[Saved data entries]
· · · · ·

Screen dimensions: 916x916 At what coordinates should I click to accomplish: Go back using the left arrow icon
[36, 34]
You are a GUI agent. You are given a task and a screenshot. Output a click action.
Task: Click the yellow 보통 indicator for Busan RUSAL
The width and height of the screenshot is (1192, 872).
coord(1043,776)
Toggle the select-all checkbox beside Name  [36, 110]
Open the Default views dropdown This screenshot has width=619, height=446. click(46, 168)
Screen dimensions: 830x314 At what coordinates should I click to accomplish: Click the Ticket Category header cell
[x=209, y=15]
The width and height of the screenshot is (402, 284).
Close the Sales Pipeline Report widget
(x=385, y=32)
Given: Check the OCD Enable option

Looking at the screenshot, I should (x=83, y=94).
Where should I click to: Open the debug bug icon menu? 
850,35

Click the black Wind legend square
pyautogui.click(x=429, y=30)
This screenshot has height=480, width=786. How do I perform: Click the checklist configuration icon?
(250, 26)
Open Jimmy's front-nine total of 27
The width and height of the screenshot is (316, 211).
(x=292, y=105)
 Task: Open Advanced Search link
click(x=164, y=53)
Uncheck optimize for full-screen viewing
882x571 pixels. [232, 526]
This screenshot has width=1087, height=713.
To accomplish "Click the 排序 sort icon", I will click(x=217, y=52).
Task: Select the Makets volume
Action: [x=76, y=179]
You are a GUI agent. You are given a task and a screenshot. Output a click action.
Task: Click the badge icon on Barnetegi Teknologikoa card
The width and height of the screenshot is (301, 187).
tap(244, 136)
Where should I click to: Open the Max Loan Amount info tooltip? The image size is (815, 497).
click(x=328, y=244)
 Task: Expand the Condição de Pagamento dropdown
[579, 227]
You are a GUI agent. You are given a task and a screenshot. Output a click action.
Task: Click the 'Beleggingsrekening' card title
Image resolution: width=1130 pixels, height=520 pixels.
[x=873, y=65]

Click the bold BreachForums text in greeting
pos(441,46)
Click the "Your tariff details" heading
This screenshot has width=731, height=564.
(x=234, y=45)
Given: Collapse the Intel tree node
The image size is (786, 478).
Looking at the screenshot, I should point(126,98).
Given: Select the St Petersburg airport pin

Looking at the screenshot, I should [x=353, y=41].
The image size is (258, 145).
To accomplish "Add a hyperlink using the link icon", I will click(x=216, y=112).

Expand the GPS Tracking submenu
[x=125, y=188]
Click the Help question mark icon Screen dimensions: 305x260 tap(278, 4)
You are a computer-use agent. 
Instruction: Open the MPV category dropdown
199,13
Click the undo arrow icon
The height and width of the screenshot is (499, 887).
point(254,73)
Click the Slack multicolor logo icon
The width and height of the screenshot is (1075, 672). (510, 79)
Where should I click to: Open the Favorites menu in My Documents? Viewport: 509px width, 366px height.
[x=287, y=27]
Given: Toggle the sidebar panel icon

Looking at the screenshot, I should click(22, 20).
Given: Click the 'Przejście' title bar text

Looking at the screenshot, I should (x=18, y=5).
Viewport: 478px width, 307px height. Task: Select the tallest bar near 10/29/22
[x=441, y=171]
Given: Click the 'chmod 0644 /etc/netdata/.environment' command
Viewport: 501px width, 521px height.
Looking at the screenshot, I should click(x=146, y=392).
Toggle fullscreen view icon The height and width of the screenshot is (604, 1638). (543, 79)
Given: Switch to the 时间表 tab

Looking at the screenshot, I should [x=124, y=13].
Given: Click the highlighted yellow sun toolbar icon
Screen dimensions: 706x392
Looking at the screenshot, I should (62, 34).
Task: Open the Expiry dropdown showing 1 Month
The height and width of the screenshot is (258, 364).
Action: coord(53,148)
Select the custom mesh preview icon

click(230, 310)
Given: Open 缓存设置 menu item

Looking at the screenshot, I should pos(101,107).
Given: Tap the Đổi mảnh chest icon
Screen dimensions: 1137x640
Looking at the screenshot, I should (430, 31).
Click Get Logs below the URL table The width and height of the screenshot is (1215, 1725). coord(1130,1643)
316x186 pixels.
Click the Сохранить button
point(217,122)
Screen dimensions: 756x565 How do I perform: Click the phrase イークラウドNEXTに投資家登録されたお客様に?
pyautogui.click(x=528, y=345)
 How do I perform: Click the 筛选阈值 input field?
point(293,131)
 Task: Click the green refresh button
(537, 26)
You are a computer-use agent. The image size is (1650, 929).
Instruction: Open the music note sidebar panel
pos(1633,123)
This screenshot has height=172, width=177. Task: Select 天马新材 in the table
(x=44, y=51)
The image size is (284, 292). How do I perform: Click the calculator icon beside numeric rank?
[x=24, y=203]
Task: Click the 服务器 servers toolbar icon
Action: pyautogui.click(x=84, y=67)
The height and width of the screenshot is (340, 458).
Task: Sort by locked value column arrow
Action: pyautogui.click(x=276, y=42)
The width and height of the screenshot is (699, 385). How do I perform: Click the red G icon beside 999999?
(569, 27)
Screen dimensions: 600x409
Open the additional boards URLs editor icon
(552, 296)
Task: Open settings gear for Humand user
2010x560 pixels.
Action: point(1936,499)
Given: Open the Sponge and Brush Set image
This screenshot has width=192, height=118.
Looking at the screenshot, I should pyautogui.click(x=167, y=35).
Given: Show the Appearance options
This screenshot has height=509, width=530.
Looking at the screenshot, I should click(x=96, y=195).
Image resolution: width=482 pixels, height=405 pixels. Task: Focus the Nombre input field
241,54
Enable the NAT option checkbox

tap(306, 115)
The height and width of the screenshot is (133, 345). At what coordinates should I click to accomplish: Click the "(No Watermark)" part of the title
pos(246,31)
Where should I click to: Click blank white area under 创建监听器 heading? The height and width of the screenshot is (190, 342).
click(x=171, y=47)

· · · · ·

— How to complete this task —
Which of the lines above include the word "card"? List those lines.

— Response for this exercise —
Task: Click the badge icon on Barnetegi Teknologikoa card
Task: Click the 'Beleggingsrekening' card title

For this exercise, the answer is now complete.